Face aux pratiques déloyales d’une compagnie d’assurance, le cabinet obtient le versement de 200.000 €

200.000 € versés après deux années de combat

Le cabinet a récemment obtenu le paiement d’une somme de 200.000 € en plus des intérêts par une compagnie d’assurance qui refusait de verser le capital dû au bénéficiaire d’une assurance vie suite au décès du souscripteur.

Trop souvent, les assurances profitent du drame touchant les familles pour freiner le versement des sommes dues.

En l’espèce, un jeune homme est décédé suite à un accident de moto.

Prévenant, ce dernier avait souscrit une garantie décès prévoyant le versement d’un capital de 200.000 € au profit de sa jeune nièce en cas de décès.

La sœur du défunt qui avait été informée par son frère de l’existence de ce contrat s’était donc rapprochée de la compagnie en vue d’obtenir les sommes dues à sa fille en transmettant le certificat de décès de ce dernier.

Comme si le deuil n’était pas suffisant, la compagnie d’assurance a opposé une résistance manifestement déloyale à cette dame et jeune fille.

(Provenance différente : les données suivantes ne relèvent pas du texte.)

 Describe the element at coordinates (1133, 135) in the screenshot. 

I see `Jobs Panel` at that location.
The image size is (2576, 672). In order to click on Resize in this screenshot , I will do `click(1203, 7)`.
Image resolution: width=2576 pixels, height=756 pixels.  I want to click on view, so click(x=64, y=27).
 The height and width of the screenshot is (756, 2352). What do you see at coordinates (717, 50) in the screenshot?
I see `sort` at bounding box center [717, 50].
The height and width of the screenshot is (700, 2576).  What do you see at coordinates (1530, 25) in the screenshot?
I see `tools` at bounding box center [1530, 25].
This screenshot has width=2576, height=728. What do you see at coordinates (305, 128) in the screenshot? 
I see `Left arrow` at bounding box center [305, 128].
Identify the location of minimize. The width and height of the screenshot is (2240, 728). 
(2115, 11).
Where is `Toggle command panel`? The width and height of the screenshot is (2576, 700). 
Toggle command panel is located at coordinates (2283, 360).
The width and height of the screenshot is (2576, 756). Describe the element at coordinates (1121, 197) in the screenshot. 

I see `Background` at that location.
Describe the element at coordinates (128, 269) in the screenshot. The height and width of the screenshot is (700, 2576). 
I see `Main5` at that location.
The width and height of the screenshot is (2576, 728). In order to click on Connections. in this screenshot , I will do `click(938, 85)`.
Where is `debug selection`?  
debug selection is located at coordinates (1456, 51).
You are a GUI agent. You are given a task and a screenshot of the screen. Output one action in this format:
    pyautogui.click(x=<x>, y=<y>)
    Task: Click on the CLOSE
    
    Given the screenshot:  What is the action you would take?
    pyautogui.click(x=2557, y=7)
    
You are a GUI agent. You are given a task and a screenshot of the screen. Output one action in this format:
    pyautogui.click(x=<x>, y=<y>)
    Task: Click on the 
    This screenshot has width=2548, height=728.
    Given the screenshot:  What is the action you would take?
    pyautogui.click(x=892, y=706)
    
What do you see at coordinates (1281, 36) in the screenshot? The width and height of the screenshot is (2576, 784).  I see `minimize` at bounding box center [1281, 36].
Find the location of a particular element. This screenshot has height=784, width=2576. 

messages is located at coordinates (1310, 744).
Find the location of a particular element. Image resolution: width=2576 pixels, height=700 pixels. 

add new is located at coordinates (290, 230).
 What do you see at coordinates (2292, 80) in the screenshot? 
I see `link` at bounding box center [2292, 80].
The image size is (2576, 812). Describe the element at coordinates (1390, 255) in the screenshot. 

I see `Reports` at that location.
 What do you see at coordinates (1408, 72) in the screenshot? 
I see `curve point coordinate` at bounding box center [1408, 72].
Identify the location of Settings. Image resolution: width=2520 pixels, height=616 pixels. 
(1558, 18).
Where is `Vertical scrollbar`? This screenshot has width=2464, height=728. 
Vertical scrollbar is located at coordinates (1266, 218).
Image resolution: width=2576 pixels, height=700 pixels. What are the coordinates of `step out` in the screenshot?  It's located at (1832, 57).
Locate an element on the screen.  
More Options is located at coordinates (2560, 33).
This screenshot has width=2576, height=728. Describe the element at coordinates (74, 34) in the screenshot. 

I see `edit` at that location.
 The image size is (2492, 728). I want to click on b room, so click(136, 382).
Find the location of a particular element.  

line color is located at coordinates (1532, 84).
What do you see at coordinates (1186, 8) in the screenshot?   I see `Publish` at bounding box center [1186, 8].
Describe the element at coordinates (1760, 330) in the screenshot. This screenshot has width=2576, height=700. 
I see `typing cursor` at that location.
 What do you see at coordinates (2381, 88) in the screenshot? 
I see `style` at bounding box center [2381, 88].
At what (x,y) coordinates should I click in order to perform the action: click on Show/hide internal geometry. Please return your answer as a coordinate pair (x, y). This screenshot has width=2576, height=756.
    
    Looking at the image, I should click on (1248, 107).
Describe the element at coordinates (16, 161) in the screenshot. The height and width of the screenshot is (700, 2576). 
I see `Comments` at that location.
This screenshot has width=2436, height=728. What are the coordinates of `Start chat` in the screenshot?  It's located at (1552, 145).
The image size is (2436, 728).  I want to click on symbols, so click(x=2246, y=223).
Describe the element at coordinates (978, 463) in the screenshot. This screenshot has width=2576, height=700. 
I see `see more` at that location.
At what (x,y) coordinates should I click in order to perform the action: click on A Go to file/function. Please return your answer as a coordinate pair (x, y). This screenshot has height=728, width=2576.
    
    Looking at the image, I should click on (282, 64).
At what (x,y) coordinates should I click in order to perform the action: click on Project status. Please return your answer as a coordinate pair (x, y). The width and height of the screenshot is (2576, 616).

Comme trop souvent, la compagnie n’a pas hésité à profiter de l’ignorance de cette dame pour ralentir excessivement le processus de versement des sommes et générer des intérêts pour son propre compte sur ces avoirs qui ne lui appartenaient plus.

Comment procèdent les compagnies d’assurances ?

En pratique, elles sollicitent de façon systématique de nouveaux documents au motif qu’ils sont strictement nécessaires à l’étude de votre dossier y compris lorsque vous les avez déjà fournis.

En l’espèce, la compagnie avait même sollicité des pièces dont elle savait que le bénéficiaire ne pouvait avoir accès, car elles étaient protégées par le secret de l’enquête qui était en cours auprès des forces de gendarmerie.

Plus encore, la compagnie avait formulé à plusieurs reprises des pièces dont elle était déjà en possession.

Surtout, ces pièces n’étaient pour la plupart absolument pas susceptibles d’avoir une incidence sur le versement du capital dû au bénéficiaire.

Les compagnies qui sont souvent des émanations juridiques de grands groupes bancaires profitent également de cette confusion pour vous opposer un intermédiaire supplémentaire (votre conseiller bancaire habituel) et ralentir ainsi le processus d’échange d’information.

De même, aucun numéro ni aucune adresse mail ne vous est communiqué, de sorte que si vous souhaitez vous adresser directement au gestionnaire de la compagnie, vous ne pourrez bien souvent le faire que par voie postale, ce qui ralentit également considérablement le processus.

Ce genre de situation peut conduire le bénéficiaire à temporiser ses démarches ou à abandonner toute revendication.

Pourtant cette attitude peut être lourde de conséquences, le délai prescription en droit des assurances étant de seulement deux ans.

Fort heureusement le bénéficiaire a eu le réflexe de saisir le cabinet juste avant que le délai de prescription ne soit acquis au profit de la compagnie.

Le cabinet est donc intervenu en urgence auprès de la compagnie pour les mettre en demeure de s’exécuter, mais aussi auprès des tribunaux compétents.

Le bénéficiaire a finalement obtenu le versement de son capital ainsi que des intérêts de retard.

Nous publierons très prochainement un article sur la réglementation applicable en la matière, en particulier sur les dispositions de la loi ECKERT.